FBI agents from Boston are in London conferring with Scotland Yard inspectors on suspicions that fugitive murderer ****** Bulger may have left Sicily for Britain after a suspected sighting in Italy last April.
"We can confirm that, following a request from the U.S. authorities, an officer from the Metropolitan Police Service Extradition and International Liaison Unit met with the FBI yesterday and at the meeting James Bulger was discussed," a Scotland Yard spokesman told the Times of London. "The MPS is not providing any active assistance to the U.S. investigation."
The Southie gangster, wanted for up to 21 murders, has been on the run since he was tipped off by corrupt ex-FBI agent John Connolly - now doing time for the crime - and fled in 1995.
Press reports did not indicate whether agents have specific evidence to suggest Bulger, 78, has gone to Britain. However, he is known to have salted away money in safe deposit boxes there and in Ireland, and the last confirmed sighting of him was in Piccadilly Circus in 2002. British newspapers, citing the FBI, are warning their readers that Bulger, while charming and capable of winning people over, "has a violent temper" is believed to carry a knife.

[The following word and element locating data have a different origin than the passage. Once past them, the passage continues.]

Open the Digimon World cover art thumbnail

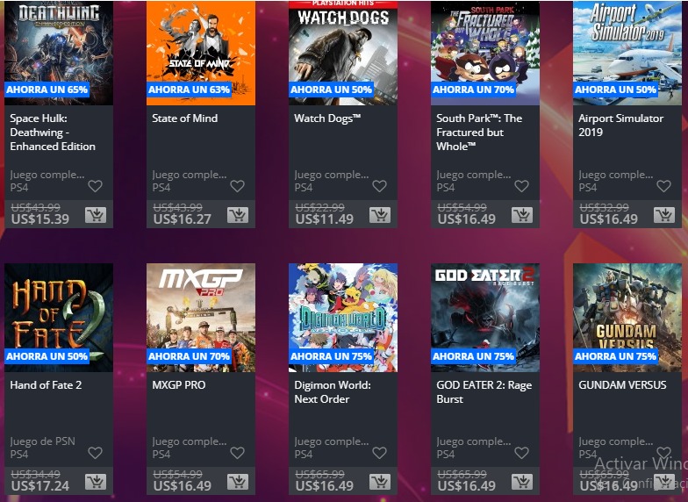343,318
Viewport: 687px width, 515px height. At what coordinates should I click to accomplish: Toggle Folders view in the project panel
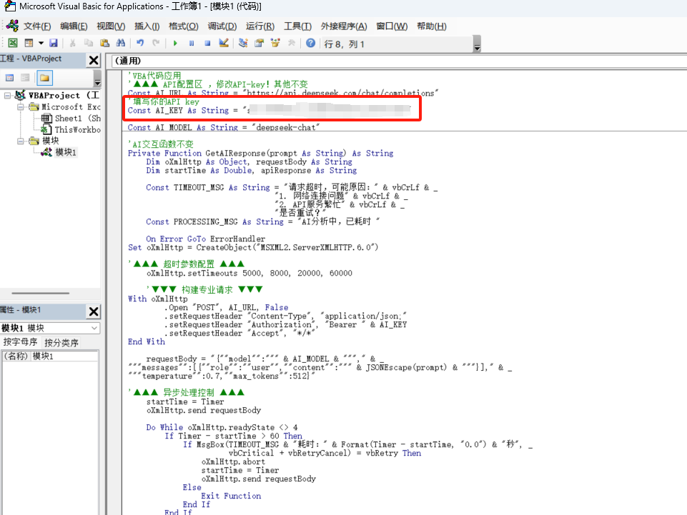[x=44, y=78]
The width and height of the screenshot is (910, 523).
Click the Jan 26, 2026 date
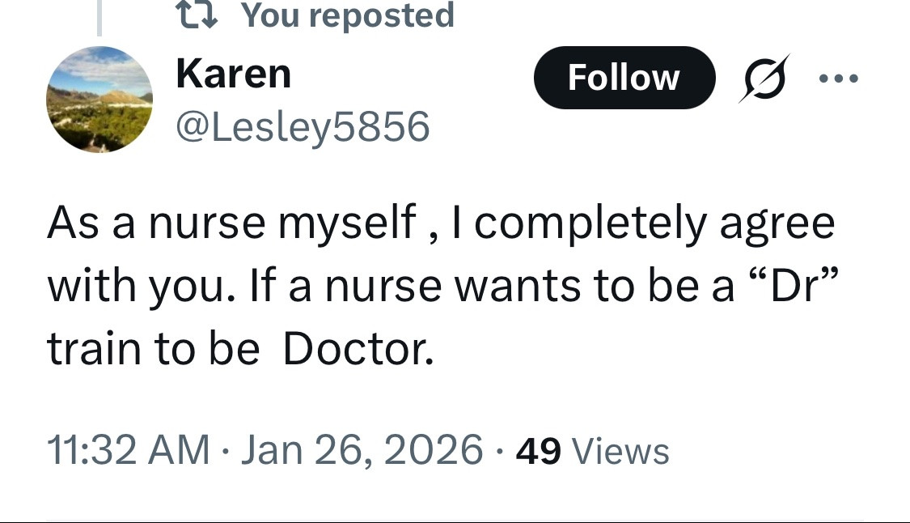pyautogui.click(x=362, y=450)
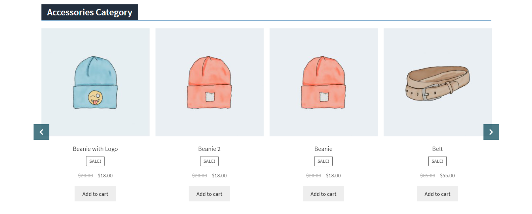Image resolution: width=532 pixels, height=214 pixels.
Task: Click the next slide arrow
Action: click(x=491, y=132)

http://bostonherald.com/news/regional/general/view.bg?articleid=1040345


----------



## HousingCop (May 14, 2004)

*It's funny every 2+ years to see the new eFBeeI SAC's say that their first & foremost thought is to catch ****** and bring him to justice.*
*I thought the USMS was the leader within the US federal system for finding fugitives worldwide. It's not like they haven't been doing it for 200+ years either. How about the FBI get them involved? Doubtful, since they DONT WANT ****** CAUGHT. Just my .02 cents. *


----------